Löw froh, dass wieder Wettkampfmodus herrscht

Fritz Keller (DFB-Präsident): "Die Entscheidung ist ein Vertrauensbeweis der Gesundheitsbehörden und der Politik, für den wir dankbar sind. Es ist ein erster Schritt, Sport wieder sichtbar stattfinden zu lassen, der Hoffnung darauf macht, dass der Fußball sukzessive wieder in den Alltag der Menschen zurückkehrt, wenngleich zunächst via Fernsehübertragungen in die Wohnzimmer.

Wir gehen davon aus, dass in diese Öffnung neben der Bundesliga und 2. Bundesliga auch unter dem Aspekt der Gleichbehandlung von Berufsfußballerinnen und -fußballern ebenso die unter dem Dach des DFB organisierten Profispielklassen der 3. Liga und der Frauen-Bundesliga sowie der DFB-Pokalwettbewerb grundsätzlich eingeschlossen sind, zumal das gemeinsam von DFB und DFL erarbeitete Hygienekonzept selbstverständlich auch dort vollumfänglich umgesetzt wird.

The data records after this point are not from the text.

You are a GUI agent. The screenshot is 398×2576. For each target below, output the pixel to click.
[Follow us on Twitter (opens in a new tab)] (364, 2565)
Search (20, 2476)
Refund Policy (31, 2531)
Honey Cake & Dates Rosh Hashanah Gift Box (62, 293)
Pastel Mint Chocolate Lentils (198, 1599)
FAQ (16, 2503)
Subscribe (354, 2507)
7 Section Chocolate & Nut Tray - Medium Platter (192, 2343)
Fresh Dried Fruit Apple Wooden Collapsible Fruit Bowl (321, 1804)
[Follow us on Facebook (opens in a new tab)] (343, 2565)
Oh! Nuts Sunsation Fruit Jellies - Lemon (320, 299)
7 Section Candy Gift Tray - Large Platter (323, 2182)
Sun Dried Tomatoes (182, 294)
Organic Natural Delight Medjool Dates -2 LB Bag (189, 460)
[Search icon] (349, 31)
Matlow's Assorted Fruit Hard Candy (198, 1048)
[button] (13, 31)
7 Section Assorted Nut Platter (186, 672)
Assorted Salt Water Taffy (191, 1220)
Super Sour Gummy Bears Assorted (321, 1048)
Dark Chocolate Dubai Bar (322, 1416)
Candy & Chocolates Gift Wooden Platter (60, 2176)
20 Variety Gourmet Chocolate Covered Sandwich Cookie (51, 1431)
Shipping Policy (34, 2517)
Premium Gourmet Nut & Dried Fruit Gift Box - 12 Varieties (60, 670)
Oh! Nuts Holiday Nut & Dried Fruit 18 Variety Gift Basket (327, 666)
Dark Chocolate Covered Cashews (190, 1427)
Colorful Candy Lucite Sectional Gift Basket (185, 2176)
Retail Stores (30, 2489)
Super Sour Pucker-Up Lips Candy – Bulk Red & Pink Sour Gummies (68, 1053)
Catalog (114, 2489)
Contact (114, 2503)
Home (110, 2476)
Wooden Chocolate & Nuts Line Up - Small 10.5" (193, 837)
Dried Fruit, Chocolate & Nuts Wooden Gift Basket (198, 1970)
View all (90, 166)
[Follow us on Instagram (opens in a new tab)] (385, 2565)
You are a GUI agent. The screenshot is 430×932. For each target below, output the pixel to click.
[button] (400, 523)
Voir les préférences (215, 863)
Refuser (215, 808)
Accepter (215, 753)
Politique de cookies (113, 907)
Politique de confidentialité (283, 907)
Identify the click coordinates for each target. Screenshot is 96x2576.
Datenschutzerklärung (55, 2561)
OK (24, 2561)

Ein gutes Zeichen für den Breitensport ist auch die schrittweise geplante Öffnung der Freiluftsportanlagen, die unseren Amateurvereinen die Möglichkeit gibt, den Trainingsbetrieb unter Auflagen und in Kleingruppen nach und nach wieder aufzunehmen."

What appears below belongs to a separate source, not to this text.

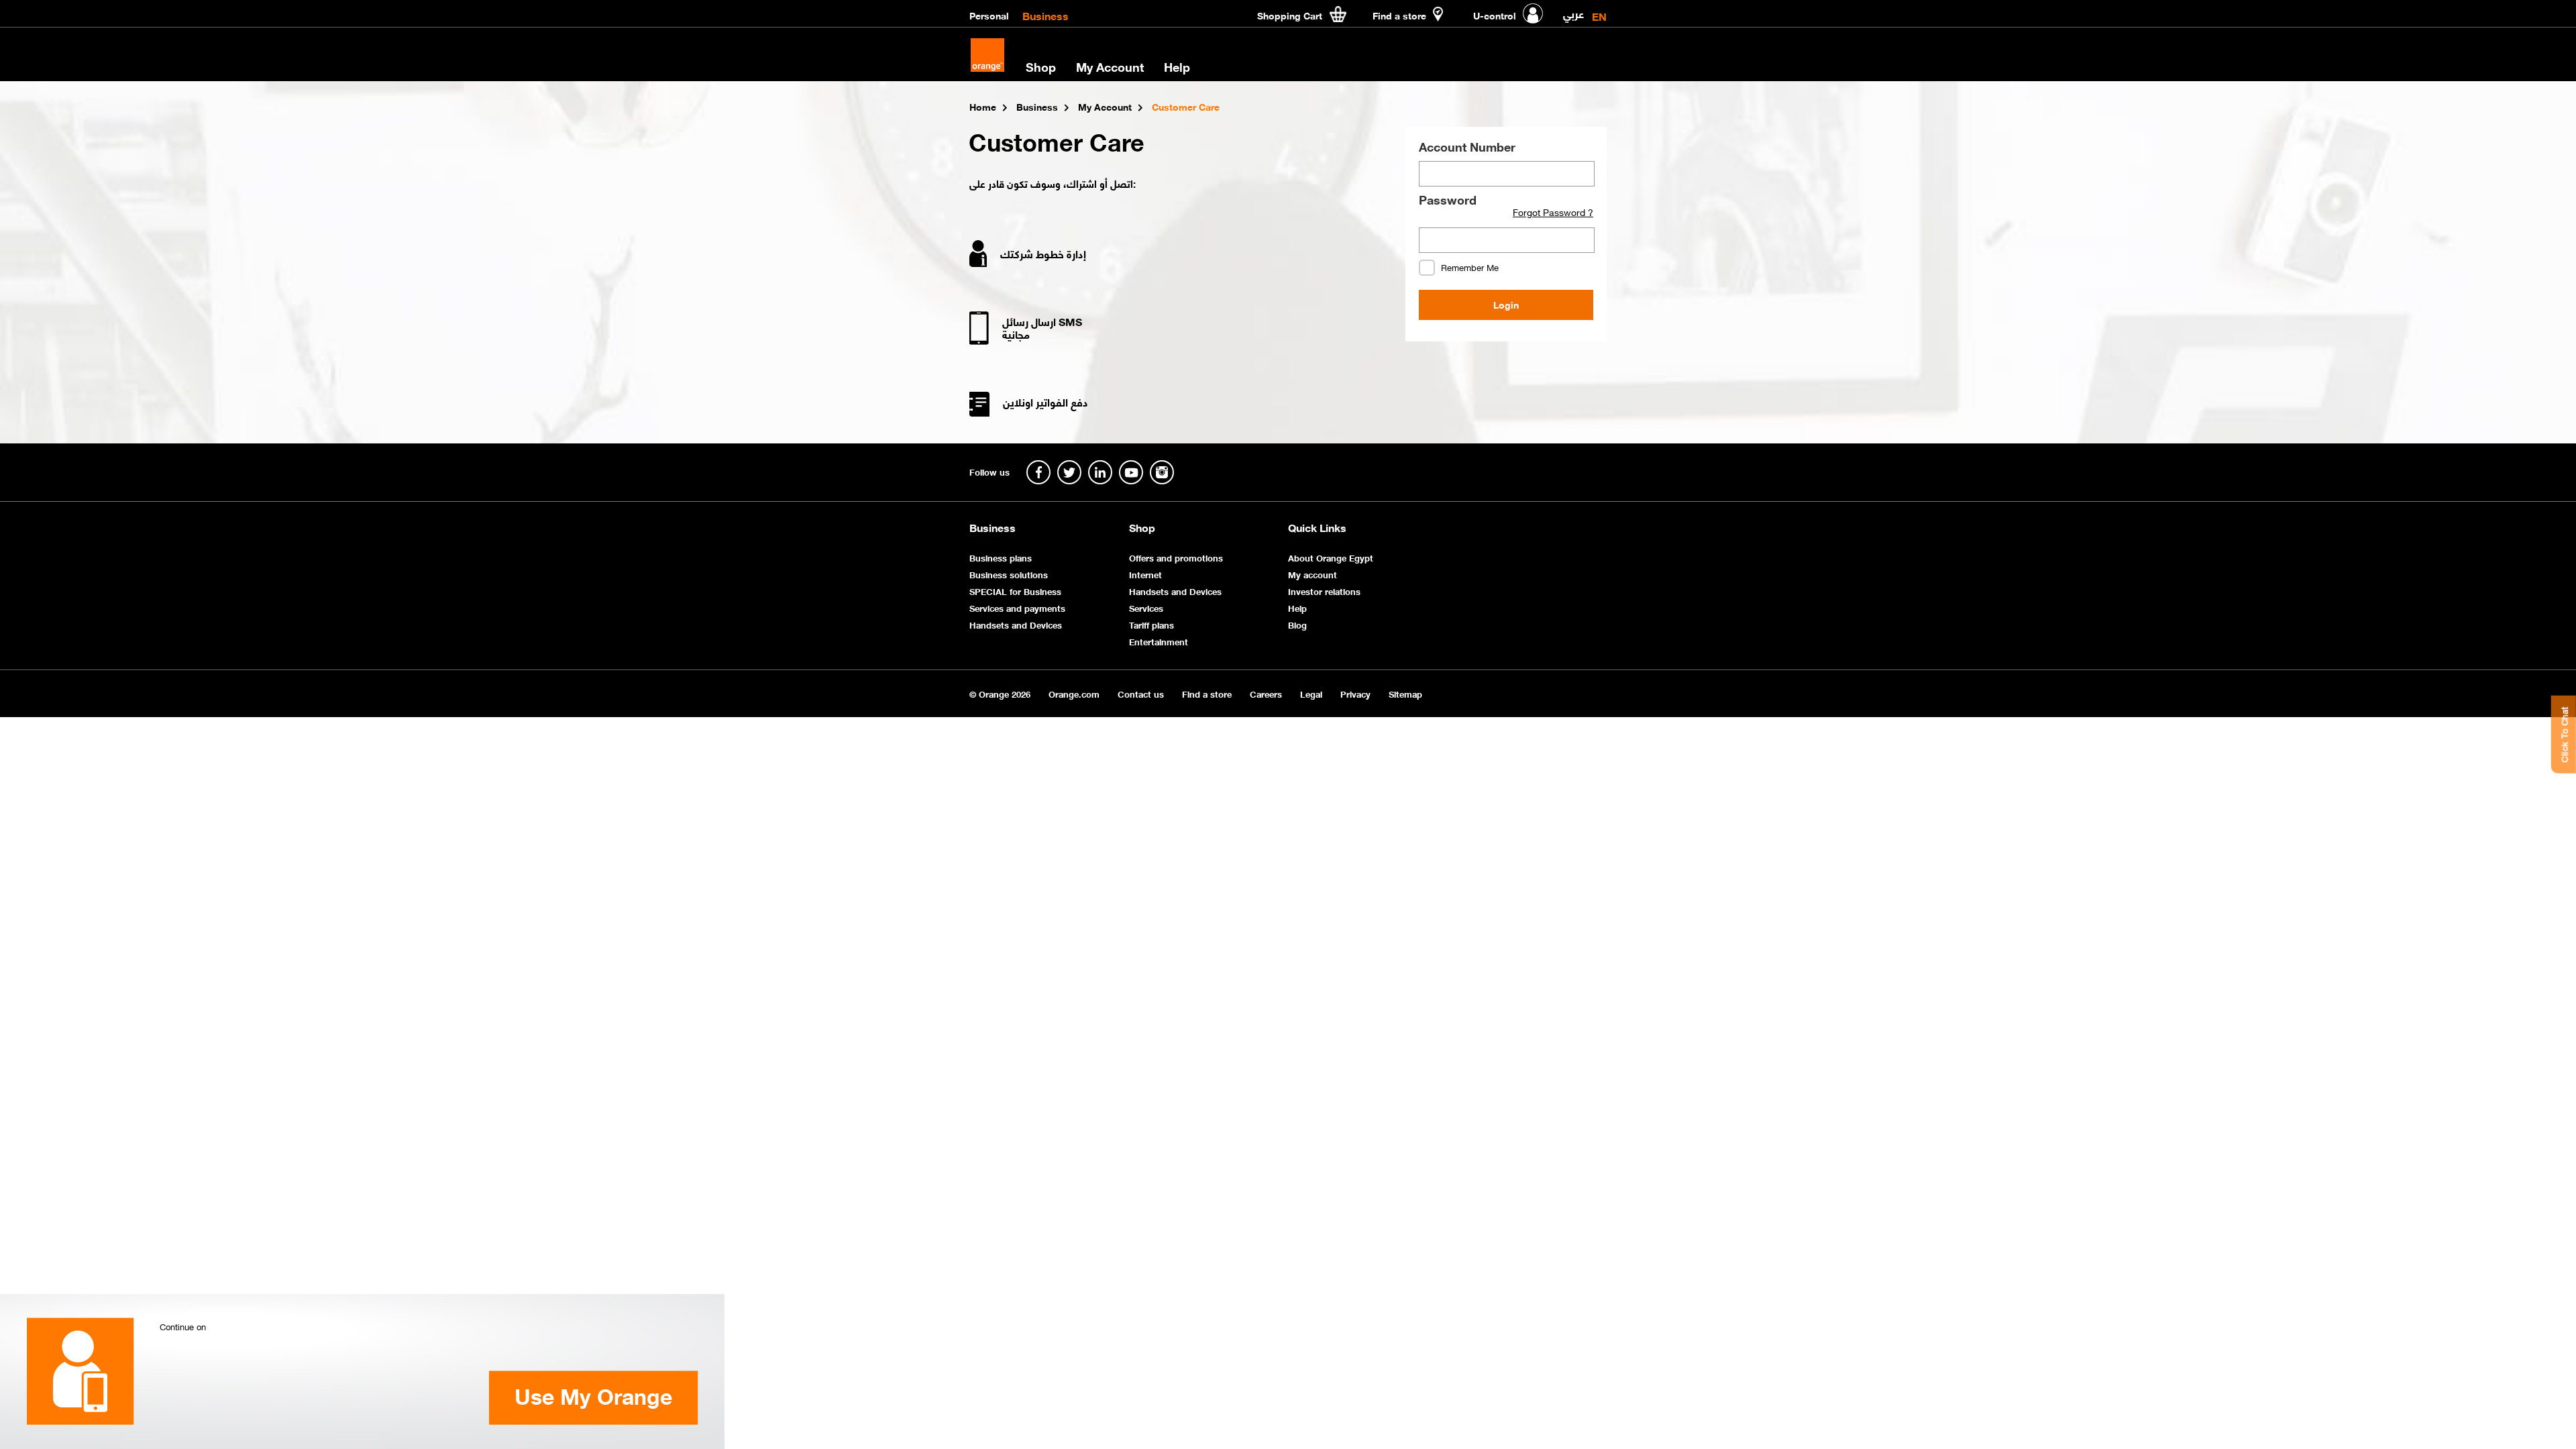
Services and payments (1017, 607)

Joachim Löw (Bundestrainer): "Als Bundestrainer freue ich mich natürlich, wenn unsere Nationalspieler wieder in einen Wettkampfmodus kommen. Das ist ein wichtiger Schritt, denn auch unser Blick ist nach vorn gerichtet auf die Planungen der Nationalmannschaft nach der Corona-Krise."

Oliver Bierhoff (DFB-Direktor): "Auch aus Gesprächen mit unseren Nationalspielern, die im Ausland spielen, weiß ich, mit wie viel Aufmerksamkeit und Anerkennung dort diese Entscheidung verfolgt wird. Der deutsche Fußball und die Bundesliga übernehmen hier eine Vorreiterrolle, aus der sich auch mit Blick auf die Ausrichtung möglicher Länderspiele, die wir uns alle in der zweiten Jahreshälfte wünschen, wichtige Impulse ergeben können."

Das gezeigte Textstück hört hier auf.